Tania Bruguera Mocks the Cuban Government’s Censorship at the Geneva Summit

“Cuba,” a country where nothing works except its political police,” says Bruguera. (Rialta)

14ymedio bigger14ymedio, Luz Escobar, Havana,8 June 2021 – On Tuesday, the artist Tania Bruguera managed to participate in the virtual Geneva Summit for Human Rights and Democracy, after the Cuban government prevented her doing so the day before by cutting off her mobile data service.

During her speech, Bruguera enumerated several recent abuses committed by the “military dictatorship,” including the impunity of the police authorities for the human rights violations for which they have been responsible, including murder.

The artist described the country where she lives as “an island-prison” and denounced: “It is in Cuba where laws are created to keep the rulers protected and in power and not for the people to live in a safer way.
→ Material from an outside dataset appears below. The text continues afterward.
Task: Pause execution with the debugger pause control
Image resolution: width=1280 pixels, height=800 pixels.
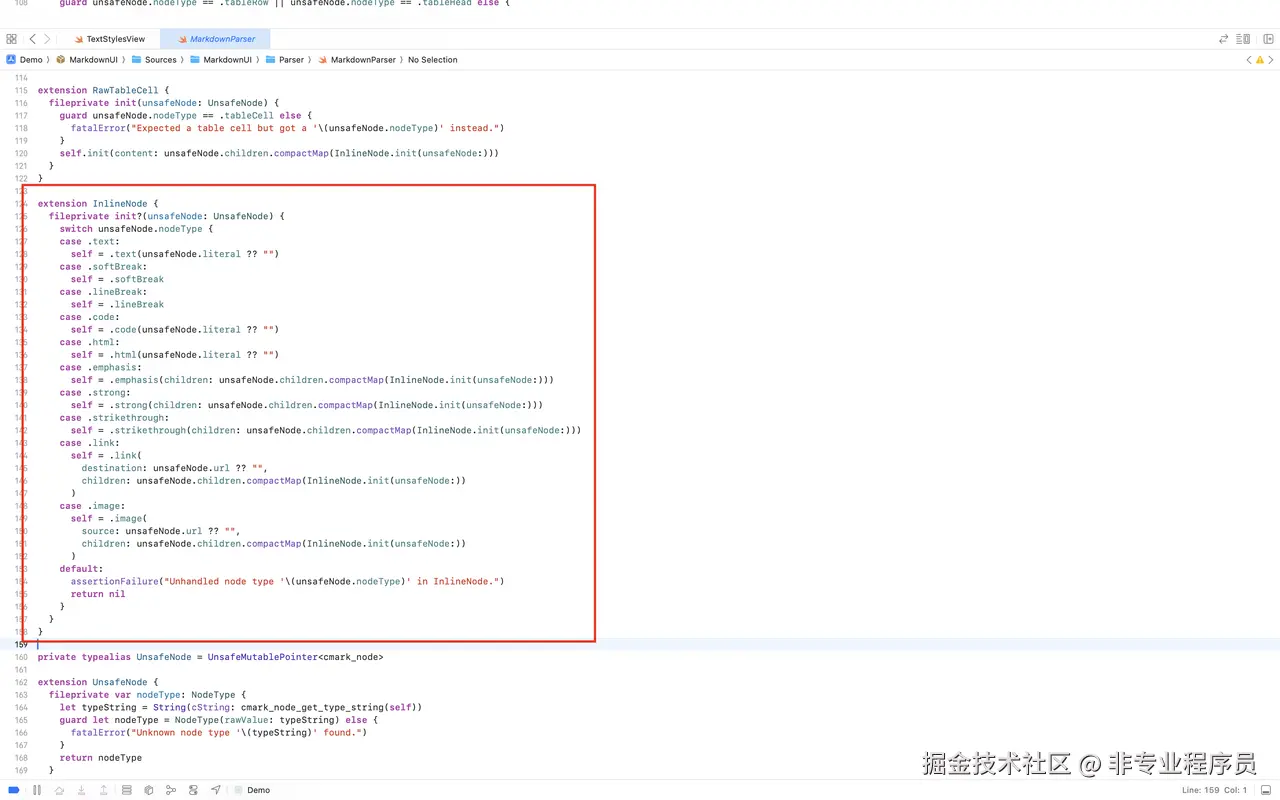Action: tap(37, 790)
Cuba, a country where nothing works except its political police.”

Bruguera has also been the victim of arbitrary detentions, surveillance and lengthy interrogations, actions organized by State Security at the orders of the Government. In recent months, she has also had to spend days, sometimes weeks, with a police cordon around her home that prevents her from going out.

“Imagine turning on the television and seeing on the National Newscast your private telephone number with your name next to it and your home address with personal data, while a presenter emphasizes that, in effect, that is your number and that is the place where people can find you,” the artist said about the attacks in the official media, as a result of which, she says, hateful messages from people she does not know reach her phone.
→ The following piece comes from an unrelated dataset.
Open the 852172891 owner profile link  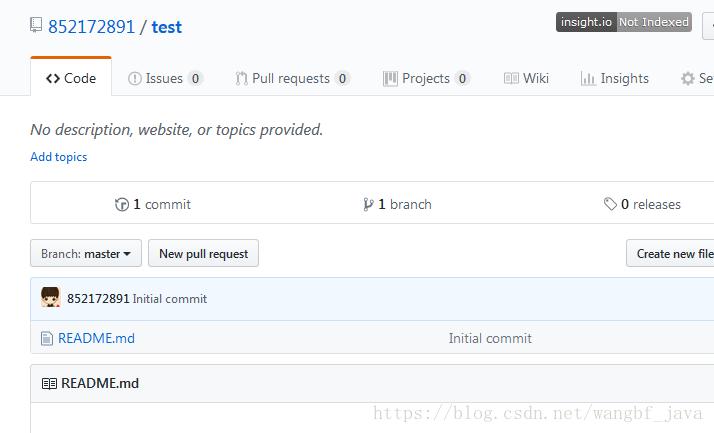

The Summit was organized by a coalition of 25 human rights groups, bringing together dissidents and former political figures from around the world. In statements to 14ymedio, the artist said that her participation in this event was important: “It seemed good to me that the experience of the activists in Cuba could be there and could be told.”

Bruguera managed to bypass the censorship of Cuba’s telecommunications monopoly, Etecsa, by sending her speech in an audio message, and she did in both Spanish and English. In it, she noted that this is a country where “independent journalists are persecuted, where citizens’ access to independent media through the internet is blocked, where citizen journalism is penalized to such a degree that if a person publishes a statement on Facebook that is critical of the government, they will be sought out and fined more than their monthly salary.”

In addition, she gave an account of the political prisoners in Cuban prisons who are arbitrarily detained in many cases and publicly defamed by the Government. In these cases, she explained, all are without real legal protection “because their designated lawyer works under direct orders from the Government.”

Bruguera said that “people you know are afraid to let you use the telephone line registered in their name because they know that electronic surveillance is one of the priorities of the Cuban government.” At the same time, she spoke hopefully, because today, she said, Cubans’ complaints “are beginning to be transformed into civic actions.”

She was emphatic: “Today too, while sending this recording, I think about my fellow activists in prison, about the possible consequences of participating in this type of event, about the vulnerability that we feel every day, but there is something that gives me strength because I know it is a collective cry: Homeland and Life.”